Indonesian and Malay style grilled chicken

Ayam bakar (/id/; /ms/) is an Indonesian and Malay dish, consisting of charcoal-grilled chicken. Ayam bakar literally means "grilled chicken" in Indonesian and Malay.

In 2023, TasteAtlas ranked Indonesian grilled chicken, 'Ayam Bakar', as one of the best traditional chicken dishes in the world.

== Marination and spices ==
In Java, the chicken is usually marinated with a mixture of kecap manis (sweet soy sauce) and coconut oil, applied with a brush during grilling. The bumbu spice mixture may vary among regions, but usually it consists of a combination of ground shallot, garlic, chili pepper, coriander, tamarind juice, candlenut, turmeric, galangal, and salt. In Java, ayam bakar usually tastes rather sweet because of the generous amount of sweet soy sauce either as marination or dipping sauce, while ayam bakar Padang, Bali, Lombok, and most of Sumatra are usually spicier and more reddish due to the generous amount of chilli pepper, turmeric and other spices and the absence of sweet soy sauce.

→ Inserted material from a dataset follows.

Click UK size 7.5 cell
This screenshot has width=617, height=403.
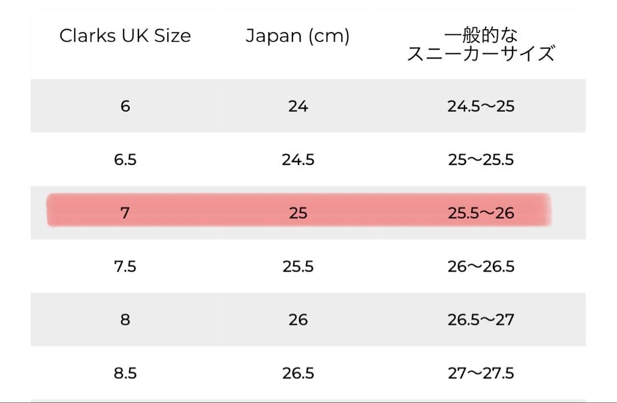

The chicken pieces are usually partially cooked in the spice mixture using a small fire before grilling for the chicken to absorb the spices. During the grilling process, the remaining spices are applied upon the chicken. Ayam bakar is usually served with sambal terasi (chilli with terasi) or sambal kecap (sliced chilli and shallot in sweet soy sauce) as dipping sauce or condiment and slices of cucumber and tomato as garnishing.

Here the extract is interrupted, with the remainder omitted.